O sonho de ser enfermeira teve que ser adiado. Madrugada após madrugada ela passou pelo fim da infância e a adolescência completa das filhas. Em 2006, ele teve uma da maiores alegrias de sua vida.

– Mãe terei que desistir do curso para tirar meu brevê? – disse Andrea, agora estudante de Ciências Aeronáuticas da Universidade Católica de Goiás.
– Ai querida, acho que sim. 700 reais está muito pesado pra mamãe.

Estagiária no Aeroporto de Goiânia, Andrea compartilhava com a mãe as dificuldades pagar o curso universitário de três anos. “Larga disso, isso é curso de rico!”, escutou várias vezes. Mas, não! Ela não desistiria.

Entendia muito bem que os 400 reais líquidos semanais que a mãe regularmente retira das feiras não estavam sendo suficientes para custear as despesas da casa, pagar o curso de Ciências Contábeis de Fernanda e completar a mensalidade do curso que exigia quase 2000 horas de vôo para tirar a permissão para voar e ser comandante.

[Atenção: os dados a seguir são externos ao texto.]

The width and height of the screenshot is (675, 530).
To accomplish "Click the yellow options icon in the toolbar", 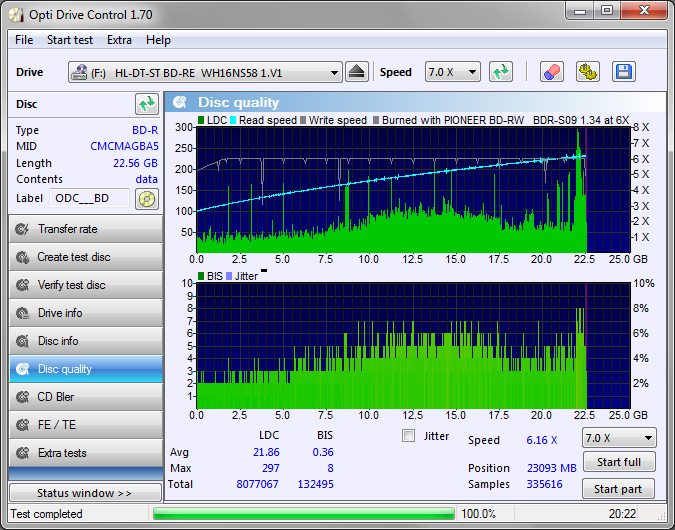I will 588,72.
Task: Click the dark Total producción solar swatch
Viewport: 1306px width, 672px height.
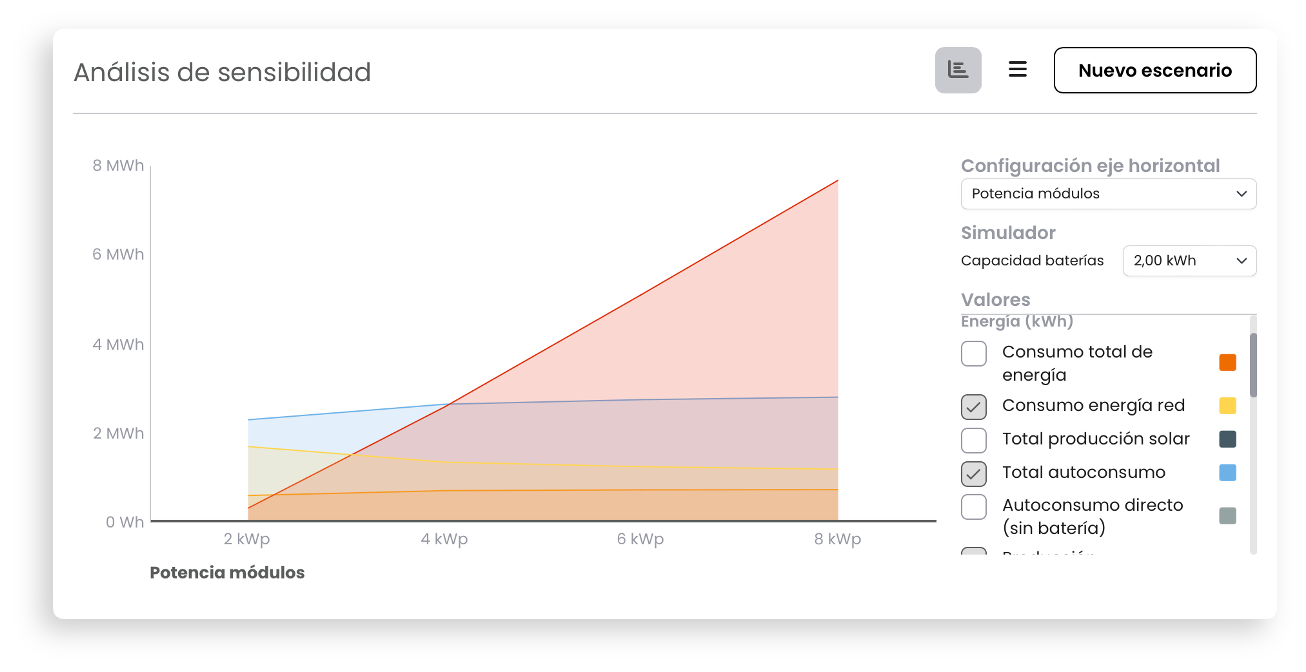Action: (x=1227, y=439)
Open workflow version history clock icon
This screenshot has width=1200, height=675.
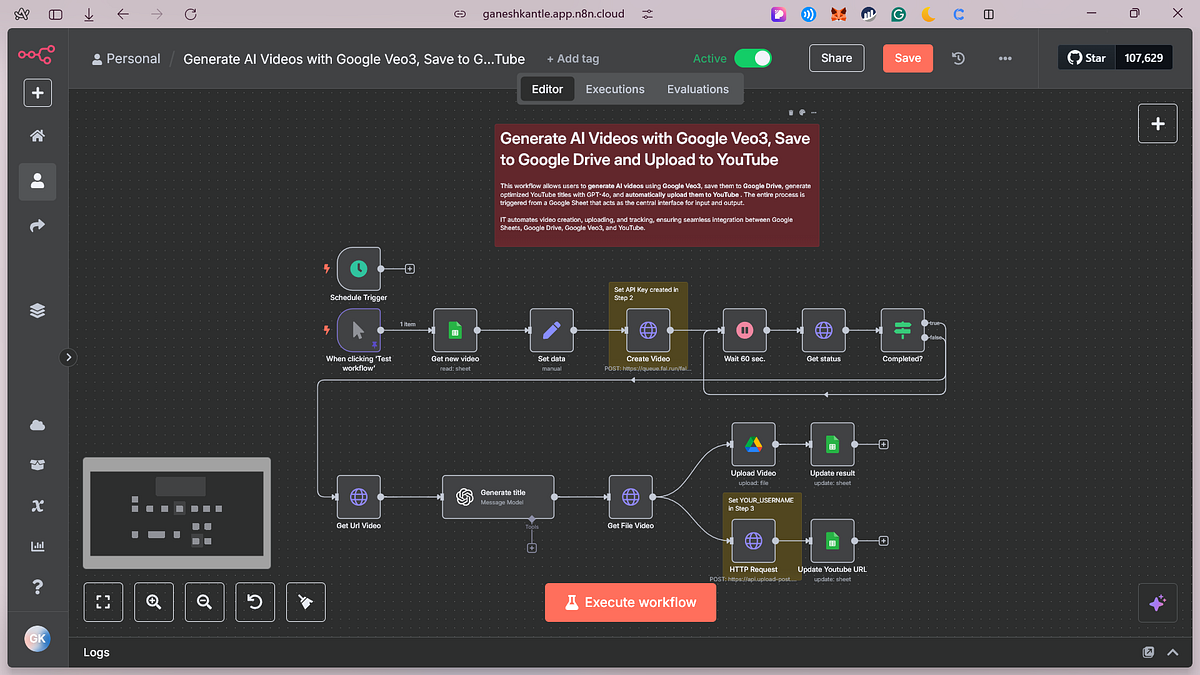957,58
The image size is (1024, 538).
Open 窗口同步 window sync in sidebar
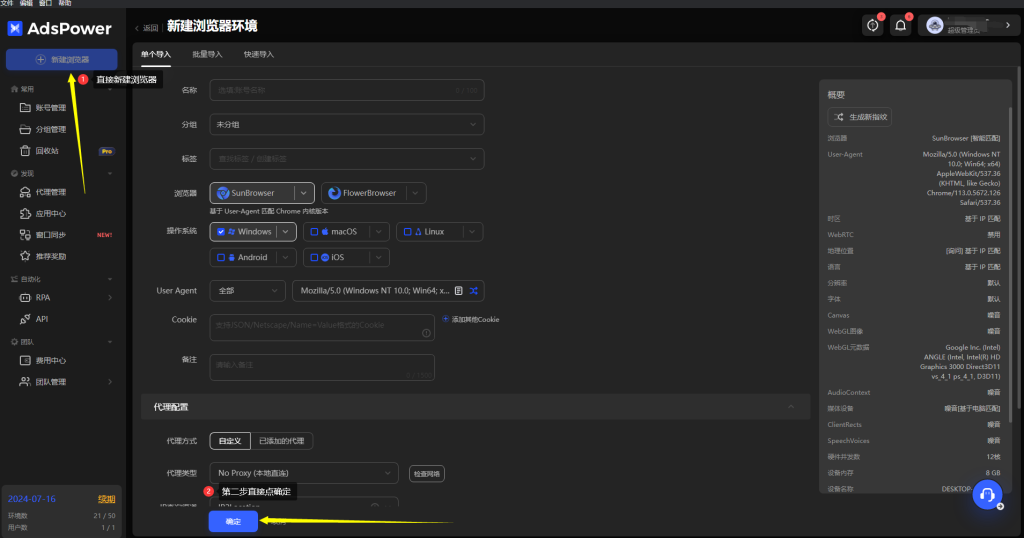coord(50,235)
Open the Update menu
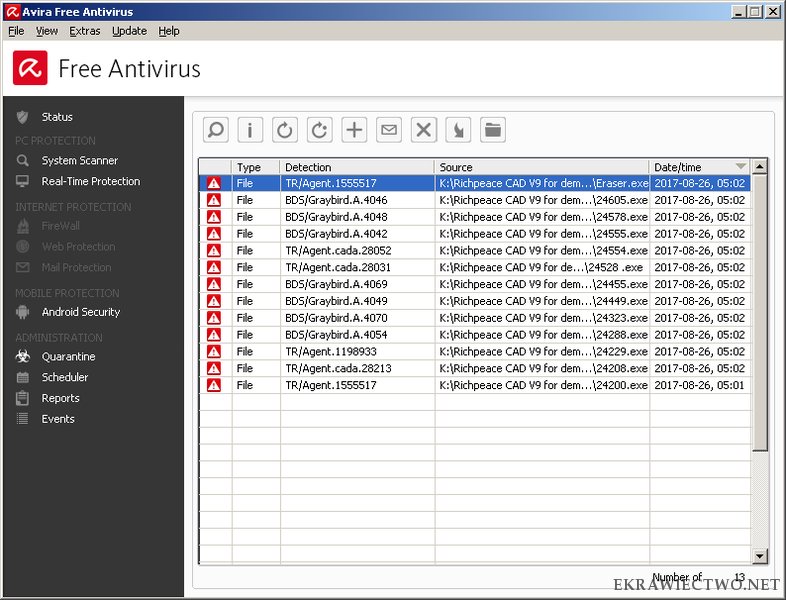The image size is (786, 600). (x=129, y=31)

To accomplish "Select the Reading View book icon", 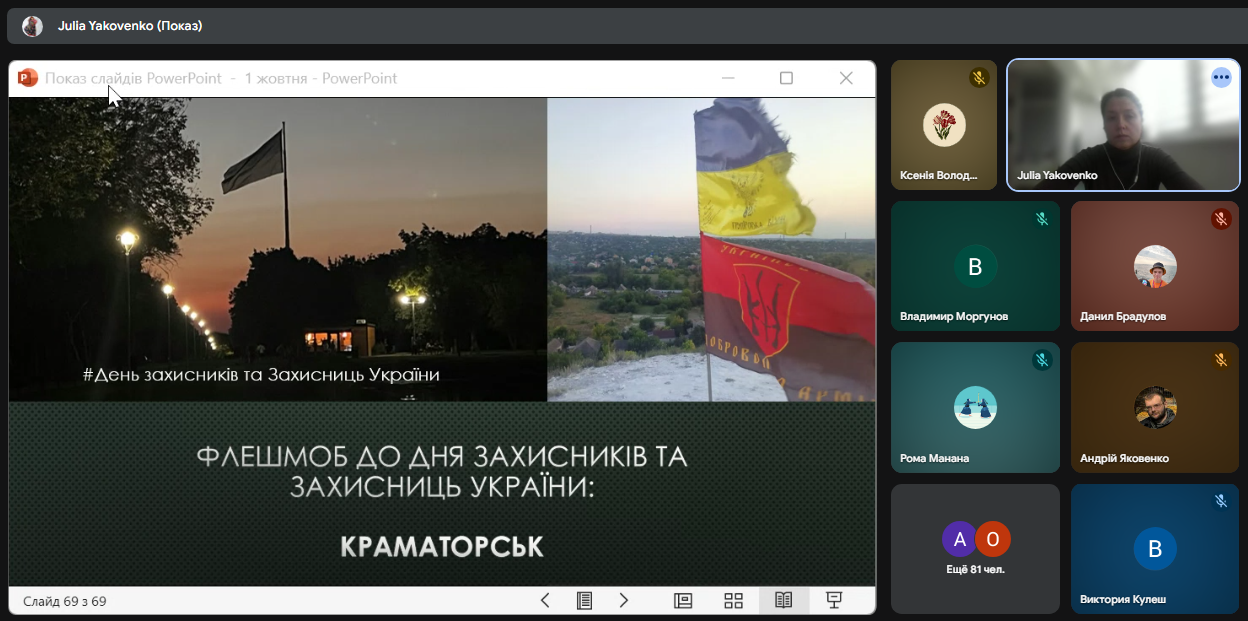I will [784, 600].
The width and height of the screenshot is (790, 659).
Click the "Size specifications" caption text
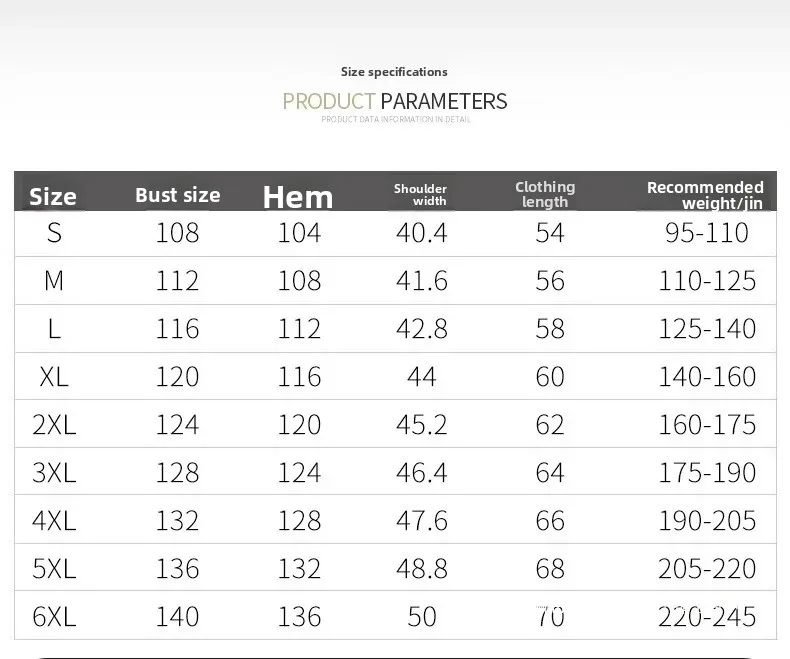click(x=394, y=72)
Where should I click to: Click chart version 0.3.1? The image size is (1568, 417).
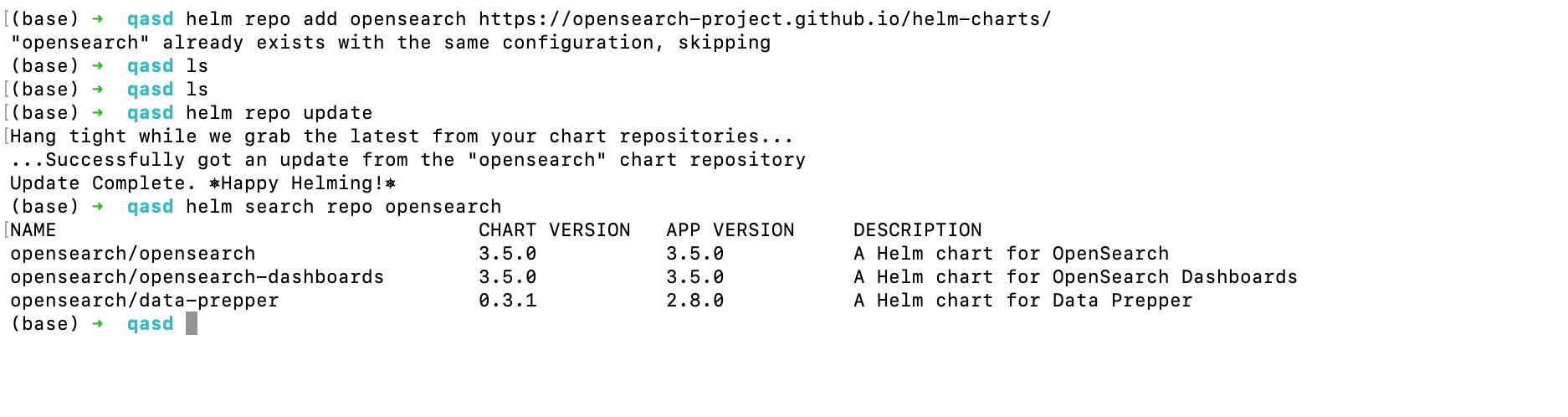(x=507, y=301)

Ela decidiu, então, que acumularia o maior número possível de horas de vôo acompanhado para conseguir a carga horária necessária.

Um barulho lá em baixo, onde ficavam estacionadas as aeronaves, sobressaltou Andrea.

– Nossa vou lá. Deve ser passageiro. Quem sabe não está precisando voar.

Na parte inferior do hangar, seu Sebastião, um rico empresário, conversava com o responsável pelo local.
– Quem é aquela moça inquieta que está ali em cima.
– Ah, aquela é Andrea. Nossa estagiária. Ela é muito boa.
– Por que ela está olhando pra cá com insistência. Será que perdeu alguma coisa.
– Não sei, deve estar querendo saber se vai haver algum vôo. Ela me disse que está precisando de horas de vôo para tirar o brevê.
– Chama ela aqui. Quero ver se é boa de vôo mesmo.


Valeu a pena
Dois meses depois, Andrea recebia instruções de Sebastião, o seu Tião.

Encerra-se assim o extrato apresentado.